A Friend in Need
Hawkeye was lying face up on his cot, staring at the ceiling, when B.J. walked in. The creak of the door as it closed, then dead silence. As he headed to his own cot, B.J. tried to form a sentence in his head that would somehow be adequate, but it was useless.
As it turned out, Hawkeye beat him to the punch. "I don't want to talk about it," he said, "and I'd like to be left alone."
B.J. sat, looking at his tentmate, who refused to look back. "If that means you want me to leave, then too bad. This is where I live." There was no harshness to his voice; just a gentle nudge to let Hawkeye know that he refused to be sent away.

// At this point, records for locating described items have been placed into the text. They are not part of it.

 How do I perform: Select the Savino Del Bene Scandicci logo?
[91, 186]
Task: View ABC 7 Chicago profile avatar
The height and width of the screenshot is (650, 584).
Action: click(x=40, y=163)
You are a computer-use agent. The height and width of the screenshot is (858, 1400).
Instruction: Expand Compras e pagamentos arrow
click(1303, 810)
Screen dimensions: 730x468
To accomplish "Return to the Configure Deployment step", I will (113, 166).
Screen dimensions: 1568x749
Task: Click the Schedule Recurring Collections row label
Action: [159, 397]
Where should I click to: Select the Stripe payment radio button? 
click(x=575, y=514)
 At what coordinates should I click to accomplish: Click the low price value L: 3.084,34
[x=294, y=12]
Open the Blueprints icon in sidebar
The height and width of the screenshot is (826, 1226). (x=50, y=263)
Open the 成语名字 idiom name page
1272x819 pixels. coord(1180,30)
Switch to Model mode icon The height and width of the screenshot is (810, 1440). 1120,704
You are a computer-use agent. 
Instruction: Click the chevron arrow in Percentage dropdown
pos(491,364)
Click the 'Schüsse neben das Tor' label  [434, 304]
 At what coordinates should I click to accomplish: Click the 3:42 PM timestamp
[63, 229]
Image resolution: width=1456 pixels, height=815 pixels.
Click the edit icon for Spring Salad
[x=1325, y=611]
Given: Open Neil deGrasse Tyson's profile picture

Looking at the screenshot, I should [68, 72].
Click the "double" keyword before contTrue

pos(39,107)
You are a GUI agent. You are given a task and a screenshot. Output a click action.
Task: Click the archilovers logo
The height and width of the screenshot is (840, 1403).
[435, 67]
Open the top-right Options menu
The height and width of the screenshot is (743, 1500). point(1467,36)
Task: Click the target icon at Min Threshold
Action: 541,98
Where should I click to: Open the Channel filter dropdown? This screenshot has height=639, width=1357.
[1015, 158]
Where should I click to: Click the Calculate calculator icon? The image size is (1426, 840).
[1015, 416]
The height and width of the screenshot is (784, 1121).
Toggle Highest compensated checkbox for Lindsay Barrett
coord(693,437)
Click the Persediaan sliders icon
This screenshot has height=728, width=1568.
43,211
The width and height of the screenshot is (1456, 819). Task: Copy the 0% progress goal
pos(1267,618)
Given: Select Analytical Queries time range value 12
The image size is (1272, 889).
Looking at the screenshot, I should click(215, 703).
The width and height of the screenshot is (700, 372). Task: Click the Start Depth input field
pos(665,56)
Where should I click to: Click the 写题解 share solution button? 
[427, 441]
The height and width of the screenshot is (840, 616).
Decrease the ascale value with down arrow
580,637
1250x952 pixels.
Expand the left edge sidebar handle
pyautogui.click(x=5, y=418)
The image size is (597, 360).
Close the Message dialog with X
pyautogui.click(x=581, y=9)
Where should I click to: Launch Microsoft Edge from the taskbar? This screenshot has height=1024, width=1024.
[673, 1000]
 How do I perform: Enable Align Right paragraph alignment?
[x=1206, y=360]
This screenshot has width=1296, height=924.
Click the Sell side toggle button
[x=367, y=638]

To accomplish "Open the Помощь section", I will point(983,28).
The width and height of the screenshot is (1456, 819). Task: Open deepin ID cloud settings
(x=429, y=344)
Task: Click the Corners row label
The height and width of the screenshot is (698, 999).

Hawkeye sort of shrugged, still staring straight up. "Suit yourself. But I'm not in a talking mood."
B.J. stretched out on his cot, figuring the ceiling must be particularly fascinating tonight, the way Hawkeye was studying it, so he did the same. "Just gonna lie here and brood, huh?" he asked.
"Why the hell not."
"Feel sorry for yourself."
"No. Not for myself. For Zimmerman, for his family, for his girl back home, for everyone who loved him."
"You did everything you could, Hawk."
Bitter laughter. "You're a hell of a cliché machine, B.J. Hunnicutt. Do you write for Hallmark on the side?"
"Often a cliché is a cliché because it's true. You're human, and as a human doctor, you did everything you could've done to save him."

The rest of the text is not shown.